RECORD EXTRACTS:
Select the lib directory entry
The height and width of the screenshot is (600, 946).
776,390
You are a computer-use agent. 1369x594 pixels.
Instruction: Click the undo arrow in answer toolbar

WHAT YOU WILL DO:
The lines wanted are those from the one with "The height and" through the last line of the records, repeated exactly and with both ends included.

TASK OUTPUT:
The height and width of the screenshot is (600, 946).
776,390
You are a computer-use agent. 1369x594 pixels.
Instruction: Click the undo arrow in answer toolbar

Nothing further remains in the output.